▶ **Brief**:
Retype the stretch from "Artistic works" through "of the time." in the passage on the painter Achille Devéria, word for word.

▶ **Passage provided**:
»»

Achille Jacques-Jean-Marie Devéria (6 February 180023 December 1857) was a French painter and lithographer known for his portraits of famous writers and artists. His younger brother was the Romantic painter Eugène Devéria, and two of his six children were Théodule Devéria and Gabriel Devéria.

Early life
His father was a civil employee of the navy. Devéria became a student of Anne-Louis Girodet-Trioson and Louis Lafitte. In 1822, he began exhibiting at the Paris Salon. At some point, he opened an art school together with his brother Eugène, who was also a painter.

Artistic works
By 1830 Devéria had become a successful illustrator and had published many lithographs in the form of notebooks and albums (e.g., his illustrations to Goethe's Faust, 1828) and romantic novels. He also produced many engravings of libertine contents.

Style
Devéria's experience in the art of the vignette and Mezzotint influenced his numerous lithographs, most of which were issued by his father-in-law, Charles-Etienne Motte (1785–1836). Most of his work consisted of "pseudo-historical, pious, sentimental or erotic scenes". (Wright) Since he rarely depicted tragic or grave themes, he appears less Romantic than many other artists of the time.

««

▶ **Data extract**:
»»

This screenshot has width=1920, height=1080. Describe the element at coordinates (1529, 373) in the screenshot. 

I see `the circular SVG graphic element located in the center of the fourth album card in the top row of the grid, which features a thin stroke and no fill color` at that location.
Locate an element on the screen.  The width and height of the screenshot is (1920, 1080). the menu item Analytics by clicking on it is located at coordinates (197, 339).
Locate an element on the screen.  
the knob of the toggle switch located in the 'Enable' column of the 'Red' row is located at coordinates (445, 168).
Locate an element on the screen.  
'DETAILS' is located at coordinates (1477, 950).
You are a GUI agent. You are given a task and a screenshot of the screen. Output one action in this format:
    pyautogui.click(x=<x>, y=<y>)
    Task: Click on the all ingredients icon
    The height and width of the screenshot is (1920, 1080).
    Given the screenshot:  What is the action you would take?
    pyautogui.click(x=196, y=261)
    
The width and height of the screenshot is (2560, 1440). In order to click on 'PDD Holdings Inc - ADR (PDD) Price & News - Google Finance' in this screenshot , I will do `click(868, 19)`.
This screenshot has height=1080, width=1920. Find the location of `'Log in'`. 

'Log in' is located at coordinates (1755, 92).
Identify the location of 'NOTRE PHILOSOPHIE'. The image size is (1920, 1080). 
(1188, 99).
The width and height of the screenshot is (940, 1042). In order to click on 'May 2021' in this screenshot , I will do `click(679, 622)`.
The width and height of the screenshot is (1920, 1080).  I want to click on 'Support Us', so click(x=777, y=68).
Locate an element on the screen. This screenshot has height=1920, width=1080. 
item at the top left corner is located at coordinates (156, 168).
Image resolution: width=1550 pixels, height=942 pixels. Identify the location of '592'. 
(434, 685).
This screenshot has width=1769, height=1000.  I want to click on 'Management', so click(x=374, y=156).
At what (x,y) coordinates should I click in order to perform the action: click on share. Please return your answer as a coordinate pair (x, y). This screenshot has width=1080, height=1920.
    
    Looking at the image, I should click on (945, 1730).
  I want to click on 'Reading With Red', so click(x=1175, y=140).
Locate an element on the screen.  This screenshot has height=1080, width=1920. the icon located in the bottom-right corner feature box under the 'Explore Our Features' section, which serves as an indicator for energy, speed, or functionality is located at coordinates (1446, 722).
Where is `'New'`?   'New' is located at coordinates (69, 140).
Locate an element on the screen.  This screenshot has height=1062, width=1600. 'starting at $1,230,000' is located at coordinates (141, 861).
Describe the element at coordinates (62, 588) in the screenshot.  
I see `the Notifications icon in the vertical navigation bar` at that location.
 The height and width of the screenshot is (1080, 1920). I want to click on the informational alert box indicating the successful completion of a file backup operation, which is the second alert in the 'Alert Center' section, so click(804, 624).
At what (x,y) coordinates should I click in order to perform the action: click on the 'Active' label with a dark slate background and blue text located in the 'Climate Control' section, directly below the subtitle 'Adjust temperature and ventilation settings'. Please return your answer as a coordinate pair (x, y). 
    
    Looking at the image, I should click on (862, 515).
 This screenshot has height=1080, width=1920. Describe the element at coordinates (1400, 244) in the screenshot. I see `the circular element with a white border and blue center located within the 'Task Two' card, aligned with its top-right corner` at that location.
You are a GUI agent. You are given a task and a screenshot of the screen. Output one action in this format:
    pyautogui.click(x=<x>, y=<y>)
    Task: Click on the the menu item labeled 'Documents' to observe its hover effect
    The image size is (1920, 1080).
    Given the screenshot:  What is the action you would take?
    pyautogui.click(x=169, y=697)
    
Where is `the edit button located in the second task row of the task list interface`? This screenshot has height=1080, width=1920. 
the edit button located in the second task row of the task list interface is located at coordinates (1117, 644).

««

▶ **Solution to this task**:
Artistic works
By 1830 Devéria had become a successful illustrator and had published many lithographs in the form of notebooks and albums (e.g., his illustrations to Goethe's Faust, 1828) and romantic novels. He also produced many engravings of libertine contents.

Style
Devéria's experience in the art of the vignette and Mezzotint influenced his numerous lithographs, most of which were issued by his father-in-law, Charles-Etienne Motte (1785–1836). Most of his work consisted of "pseudo-historical, pious, sentimental or erotic scenes". (Wright) Since he rarely depicted tragic or grave themes, he appears less Romantic than many other artists of the time.